Saturday, March 24, 2012

Recognizing the Feminist Within

The word "Feminist" usually conjures images of icons like Sojourner Truth and Gloria Steinem, and rightly so. Without these women and the countless others who fought so hard, and those who continue to fight, where would we be today? We'd be in 1950. We'd have no voice. We would be without freedom. That's what it boils down to; the freedom to be a productive human being in the capacity of your choice; the freedom to choose to be a reproductive human being. That's it. Male or female, that's what we all want. Does that make us all Feminists?

I never considered myself to be a Feminist. I actually had to think about it when someone called me one recently. I suppose I didn't think about it because I'm a Humanist, but the recent "War on Women" has me rethinking a few things. I think back to the first moment I became a Feminist. Of course, I didn't know it then. I just knew that something wasn't right. It was the first time I said out loud, "That's not fair!"

I was in Catholic school and all of us prepubescent girls were taken to the cold, musky basement far away from the boys to be shown a film about menstruation and reproduction. God forbid boys learned about it, too.
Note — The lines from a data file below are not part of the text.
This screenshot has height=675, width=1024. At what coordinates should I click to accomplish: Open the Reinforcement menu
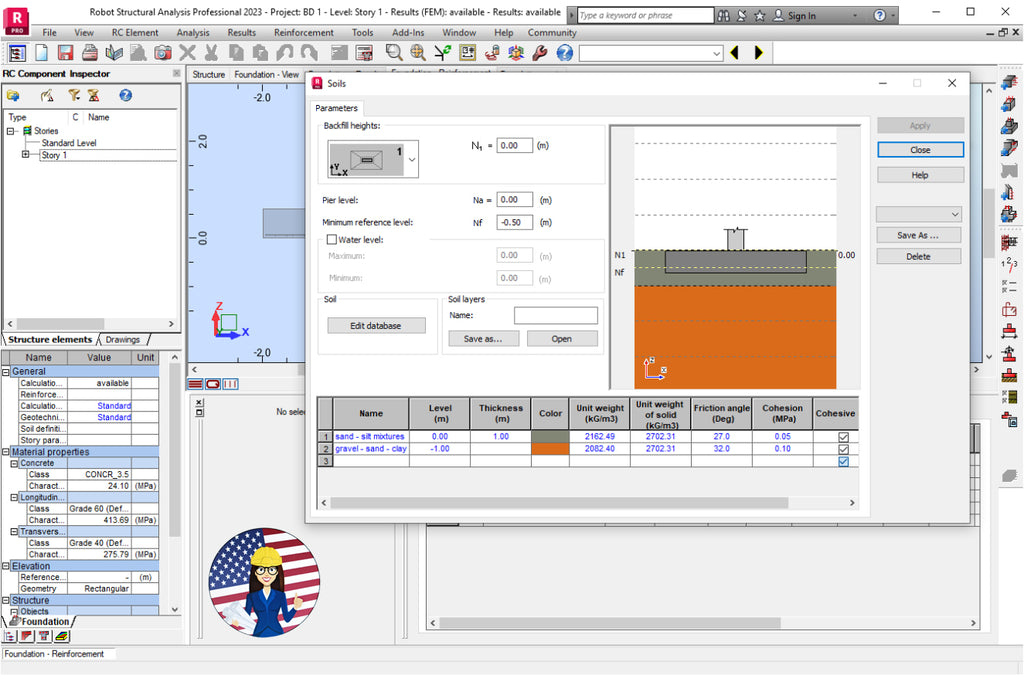coord(305,32)
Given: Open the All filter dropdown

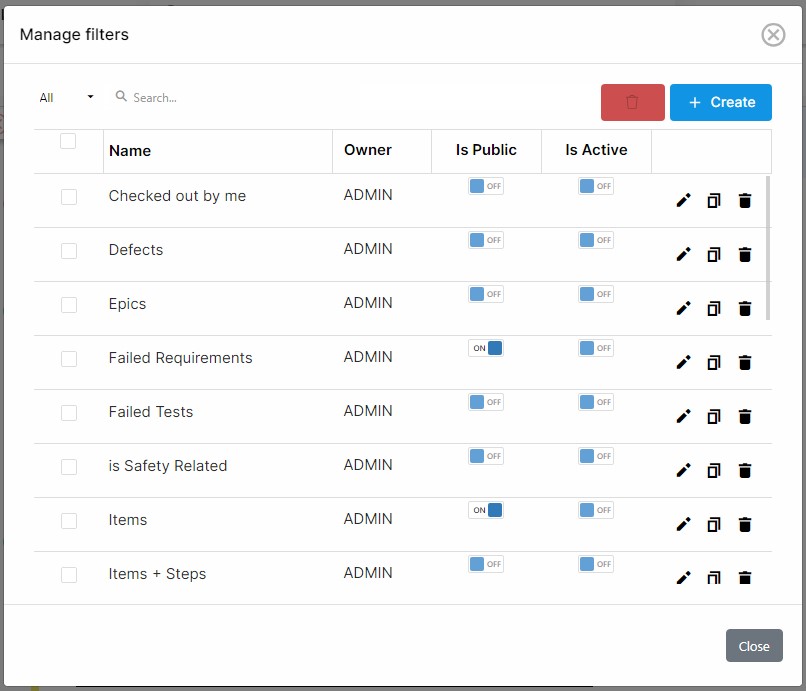Looking at the screenshot, I should click(66, 98).
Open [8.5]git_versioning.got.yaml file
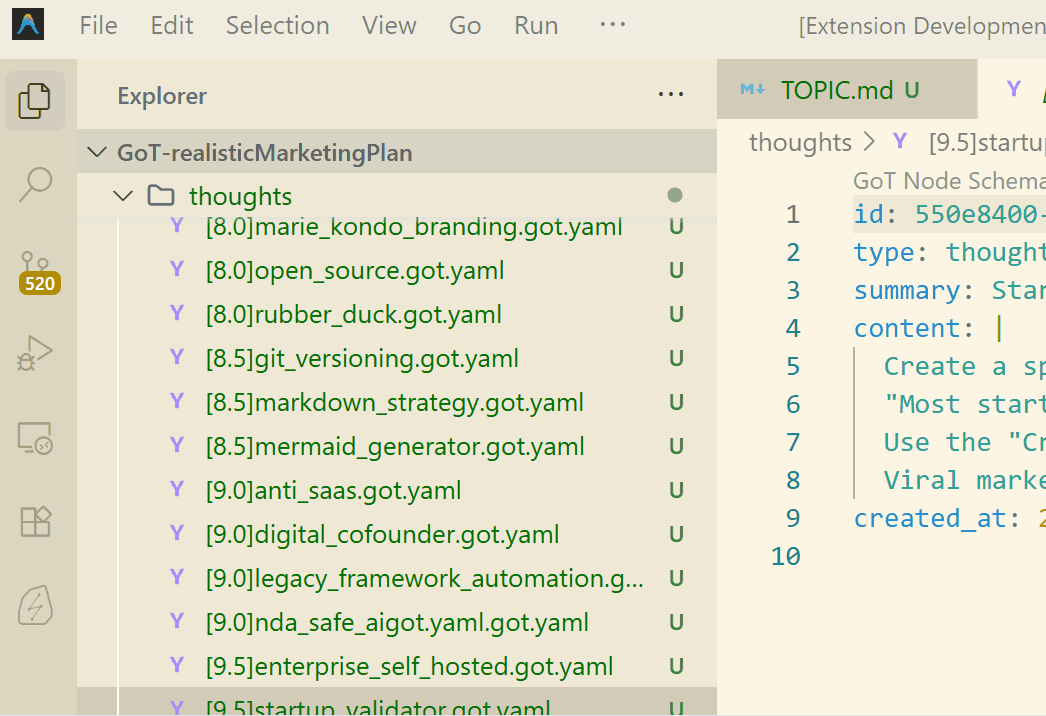This screenshot has height=716, width=1046. coord(362,359)
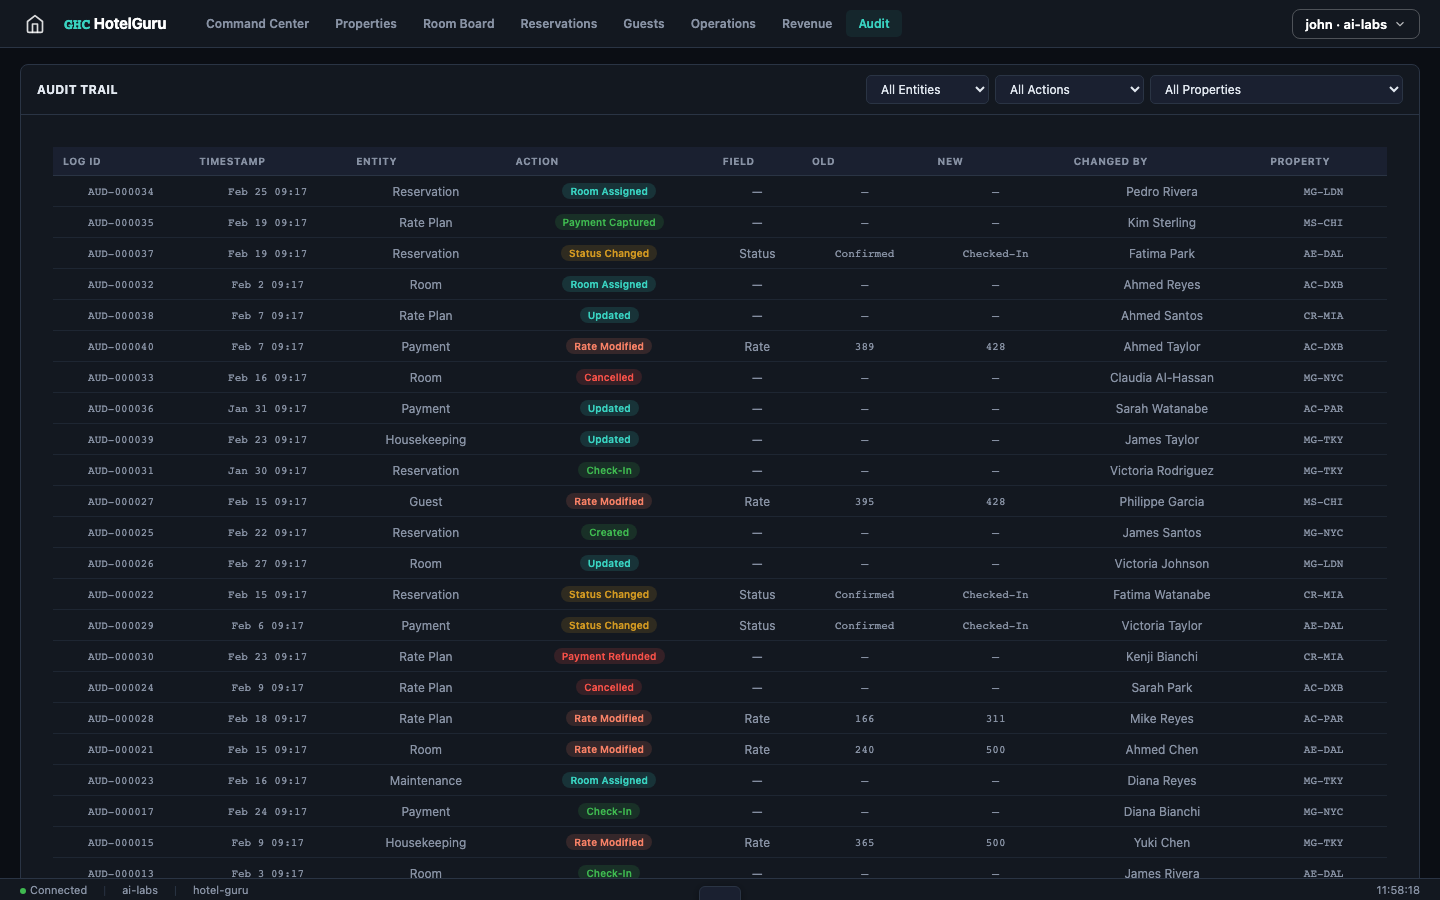Click the green Connected status indicator
1440x900 pixels.
(52, 890)
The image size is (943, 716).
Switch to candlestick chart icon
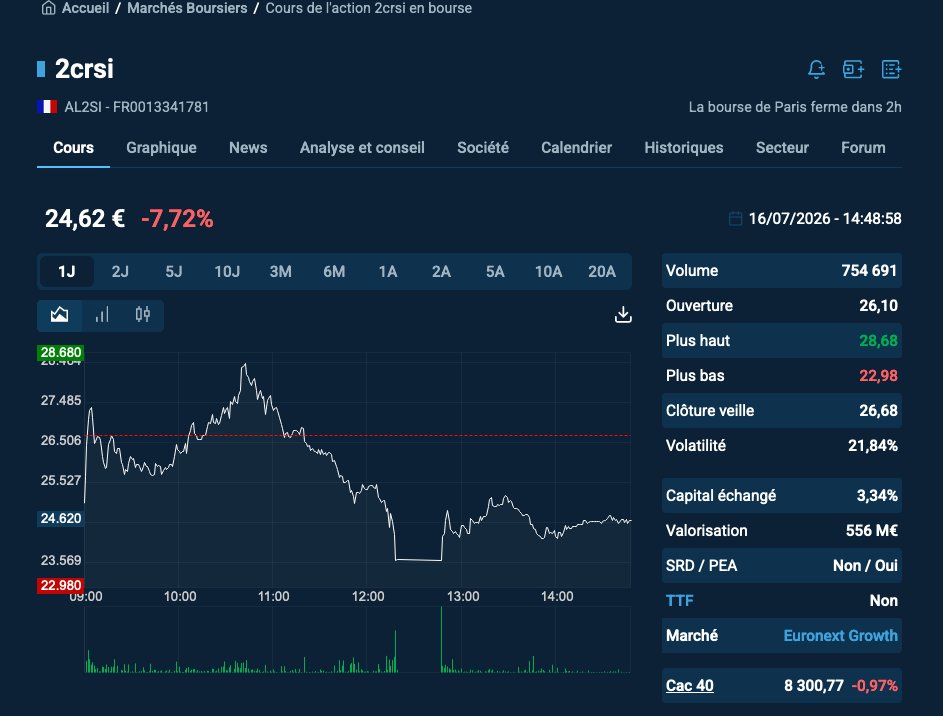pos(143,314)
Seriously. God forbade it. The film was a cartoon which was stopped every so often by Sister Knuckle Rapper to tell us, "The reason it hurts is because you're all sinners because you were born female." She smiled when she said it.
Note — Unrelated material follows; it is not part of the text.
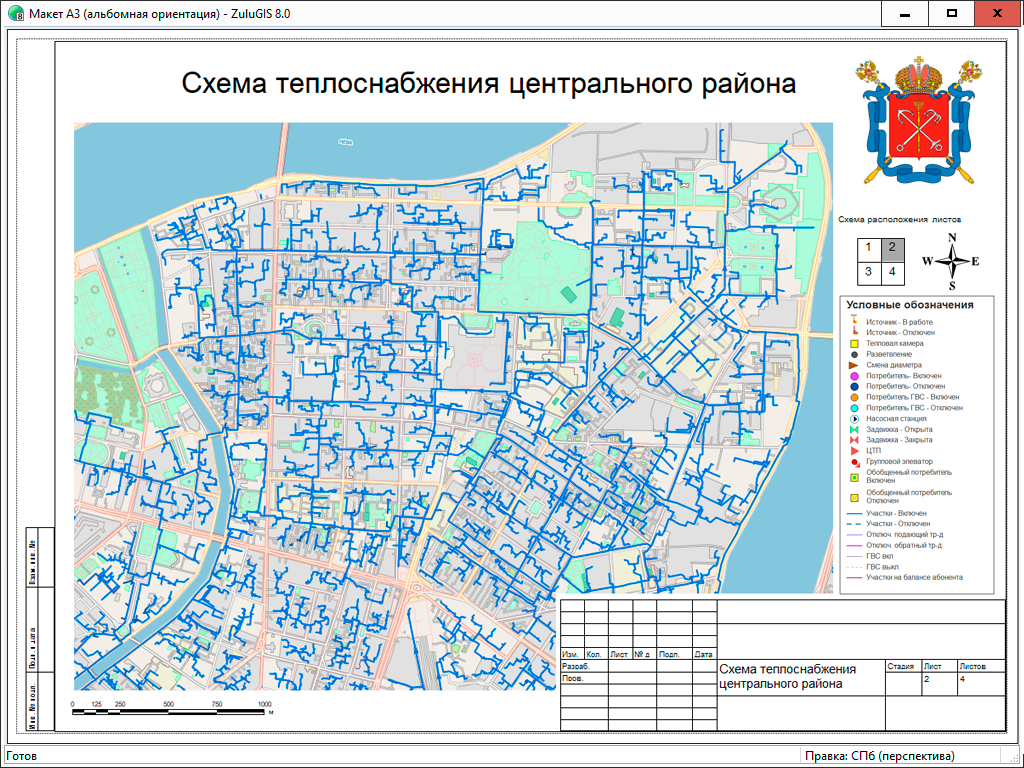
Task: Click the magenta Потребитель - Включен legend circle
Action: coord(855,375)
That moment changed me forever. I started to look at things in a different way. It wasn't like the time I tried to pee over the fence in the backyard like my brother when I was four. It was a lot less hilarious and didn't involve yellow shoe laces. It was serious business. It was the business of equality. I started to see unfairness everywhere. I saw it at home, in magazines, on television, the radio. I've been fighting against it ever since without even realizing it. It's become second nature. I don't carry signs, I don't belong to organizations, I just try to live free.

I have no children. That has always been my choice. I'm not complaining about paying taxes to fund public schools for other people's children, or for people with lots of kids to get medicaid, WIC, etc. I'm not complaining that paying a tax for contraception is a hell of a lot cheaper. I'm complaining that there are people who are complaining about the wrong thing. Uninformed people at that. People who want to stick a wand up my vagina should I choose an abortion after being raped. People who know nothing about the human body or medicine making rules about what I do with my body.

I now see time going backwards. People trying to take away that way of life that I have taken for granted. Do we have to take to the streets again to regain the simple freedom of choosing when and if we reproduce? States passing bills that keep women from access to that basic freedom. Contraception is Freedom.

Yes. I'm willing to take to the streets to maintain that freedom. Yes. I'm a Feminist.